By Steven Ellison, Esq. on April 18, 2022 4:02 PM

In a surprising reversal, Elon Musk, the CEO of Tesla and largest shareholder of Twitter, abandoned his plan to join the social media company's board of directors and instead offered to buy the company outright and take it private.

Dare we say it, the internet is all a-twitter. Some people are joyous; others are livid and horrified.

Musk's primary goal seems to be liberalizing Twitter's free speech policies. To do that, he would need to acquire substantial control of the company.

We previously posted about the limited control Musk would have as a large shareholder and a director on Twitter's 12-member board. In stark contrast, he would have total control if he owned the company.

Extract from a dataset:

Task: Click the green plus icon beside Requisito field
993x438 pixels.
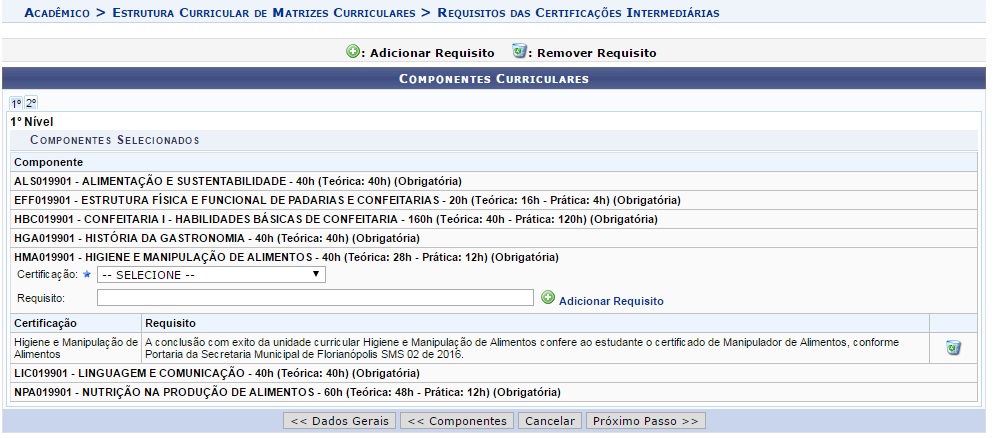Action: pyautogui.click(x=547, y=298)
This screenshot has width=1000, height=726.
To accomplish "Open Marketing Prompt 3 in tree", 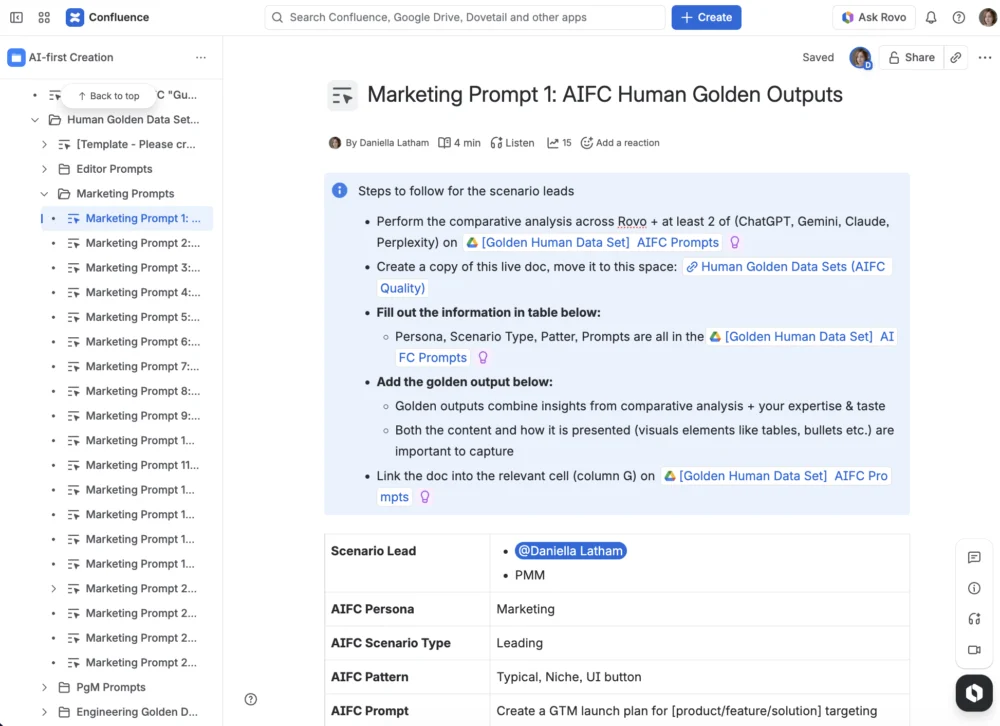I will pyautogui.click(x=142, y=268).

We have no idea how this is going to play out. But let's look at how we got here and guess what might happen next.

Musk's Offer

On April 14, Musk issued an offer to Twitter's board. Musk expressed a lack of "confidence in management," and said that changes he believes Twitter needs to make can only be made if he buys the company and takes it private.

He proposed buying all shares of Twitter for about $43 billion. According to an SEC filing, this represents his "best and final offer." He said that if the board rejects his offer, he would have to reconsider his "position as a shareholder."

In response, Twitter said that the board of directors would review the offer. Musk answered by tweeting that taking Twitter private "should be up to shareholders, not the board," and that he would try to “keep as many shareholders in privatized Twitter" as legally possible.

And that is where we are on the afternoon of April 15. Now, get ready for some guessing.

What Is Twitter's 'Poison Pill'?

The board could, theoretically, accept the offer. But that became unlikely when the board adopted a legal mechanism called a "poison pill" to prevent Musk from increasing his stake in the company.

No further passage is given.